Deep Dive
1. Purpose & Value Proposition
Rocket Pool solves a core Ethereum problem: the high 32 ETH capital requirement and technical complexity to run a solo validator. It democratizes access by allowing users to become node operators with just a fraction of that amount. For regular users, it offers a simple, non-custodial way to stake any amount of ETH and earn rewards without locking liquidity, thanks to its rETH token. This dual-sided model promotes a more decentralized and resilient validator network compared to centralized alternatives.
2. Technology & Architecture
The protocol's architecture is built on Ethereum smart contracts.
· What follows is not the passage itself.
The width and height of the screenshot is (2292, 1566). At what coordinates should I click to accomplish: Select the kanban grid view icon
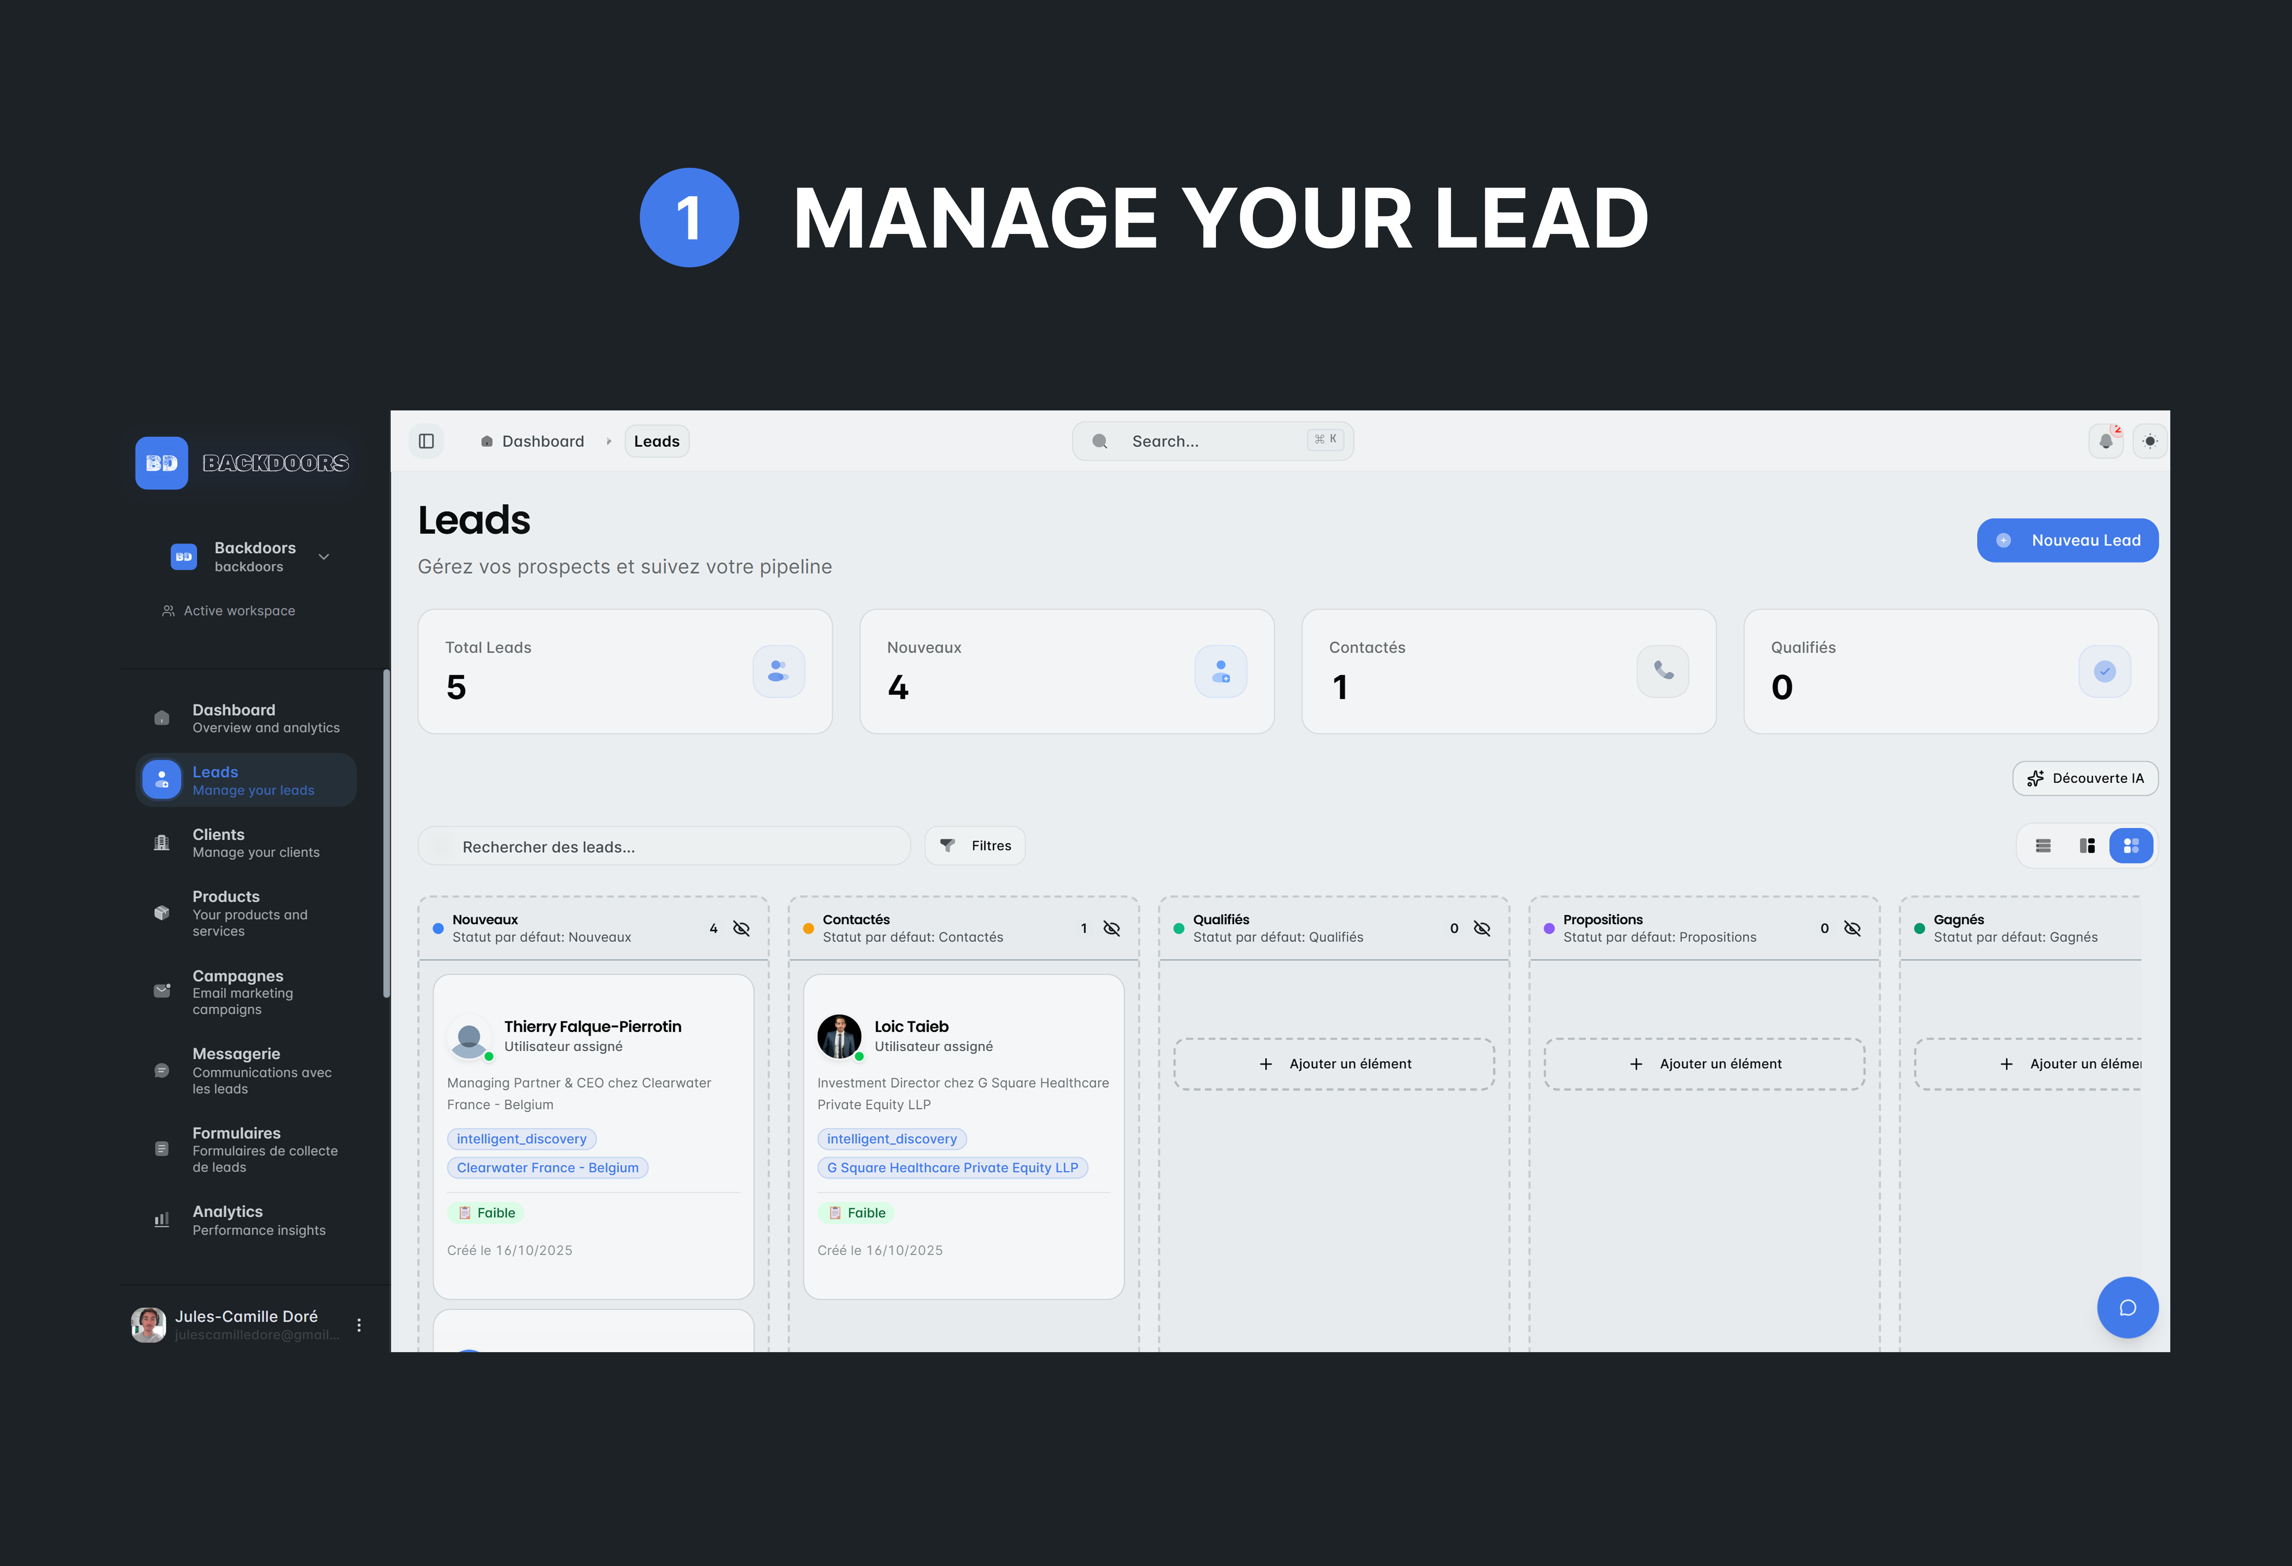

Node operators create "minipools" by depositing a bond (e.g., 4 or 8 ETH), and the protocol matches it with ETH from liquid stakers to form a full 32 ETH validator. Operators run "Smart Node" software to manage their validators and earn commissions. Stakers receive rETH, a rebasing token whose value increases relative to ETH as staking rewards accumulate, providing a liquid representation of their stake.
3. Governance & Tokenomics
Rocket Pool is governed by its community through a DAO, split into a Protocol DAO for parameter settings and an Oracle DAO for bridging blockchain data (Rocket Pool). The native RPL token serves as a collateral asset for node operators, who must stake RPL to back their minipools and earn additional RPL rewards. Major upgrades, like Saturn One which introduced a "fee switch" to share protocol revenue with RPL stakers, are managed through this governance (The Defiant).
Conclusion
Fundamentally, Rocket Pool is a community-owned infrastructure layer that makes Ethereum staking more accessible, liquid, and decentralized. How will its evolving DAO governance balance efficiency with its core ethos of permissionless participation as the protocol scales?